Newsroom


January 25, 2008

Patient group's biotech deal part of growing trend

by Ron Leuty

A research deal between a South San Francisco biotech and a patient advocacy group shows how companies are increasingly tapping untraditional sources of support for early-stage compounds.

Sunesis Pharmaceuticals Inc. said the Multiple Myeloma Research Consortium will evaluate a Sunesis drug known as SNS-032 as a potential treatment of multiple myeloma.
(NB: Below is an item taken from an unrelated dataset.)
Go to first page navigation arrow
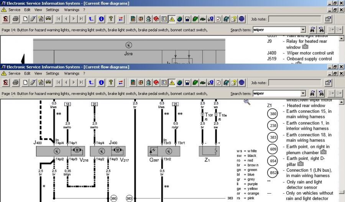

Financial details of the collaboration, announced last month, were not disclosed, but both parties said funding is only one of the deal's advantages.

Five institutions affiliated with the consortium are evaluating the preclinical activity of the compound in multiple myeloma-relevant models and in primary disease tissue.

Getting that access to fresh tissue samples from multiple myeloma patients alone "would have taken a lot of time and a lot of money," said Judy Fox, senior director and the project's manager at Sunesis.

Steven Young, executive director of the Multiple Myeloma Research Consortium, said money is one of many obstacles to drug development. "This collaboration means access to expertise and funding as well," he said. "If we can reduce the barriers, that's a major win."

Biotechs and nonprofit institutes have increasingly turned to new funding sources as a slower flow of venture capital into early-stage companies and a funding plateau at the National Institutes of Health has limited money for work on preclinical compounds.

Large pharmaceutical companies like GlaxoSmithKline, for example, have stepped up to provide funding to a number of Bay Area companies. Likewise, the J. David Gladstone Institutes have struck research deals with Merck & Co. and Gilead Sciences Inc.

Additionally, nonprofits like the Multiple Myeloma Research Consortium and its older sibling, the Multiple Myeloma Research Foundation, are stepping in with so-called venture philanthropy that is directly focused at finding treatments and cures.

"Our pipeline is growing pretty rapidly," said Anne Quinn Young (no relation to Steven Young), program director of the foundation.

The consortium hasn't had drugs move forward yet, but it is backing nine trials and will open five to 10 more this year.

For Sunesis, having several experiments going on in parallel at five institutions was attractive, said Rachael Hawtin, associate director and a senior scientist at the company.

"From the science point of view, being able to talk to the science team leader and talk about the data with an expert in the field -- that's really huge for us," she said.